> _ОПИСАНИЕ ЗАДАНИЯ_
Какой съезд РКП(б) принял программу Троцкого, по словам исходного текста?

Изъятие подчистую хлеба, борьба с мешочничеством, заградительные отряды, принятие IX съездом РКП(б) программы Троцкого по превращению страны в огромный концентрационный лагерь, где каждый рабочий и крестьянин должен был считать себя «солдатом труда, который не может собой серьезно располагать», – все было подчинено одной-единственной задаче: ликвидации России как таковой, ибо физическое уничтожение крестьянства и превращение рабочих в крепостных означали фактический конец великой державы.
Программа эта на практике так и не была до конца воплощена в жизнь. Людоедские планы превращения России в вязанку дров для костра мировой революции были сорваны, ибо наперекор им легли костьми сотни и сотни тысяч «неизвестных солдат» – простых русских мужиков, взявших в руки винтовки и пулеметы, дабы ценой крови отстоять свое право и право своих семей на хлеб и кров.

> _ФРАГМЕНТ ДАННЫХ_
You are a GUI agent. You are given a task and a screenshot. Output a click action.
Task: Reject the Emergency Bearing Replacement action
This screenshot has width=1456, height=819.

> _РЕЗУЛЬТАТ ЗАДАНИЯ_
IX съезд РКП(б).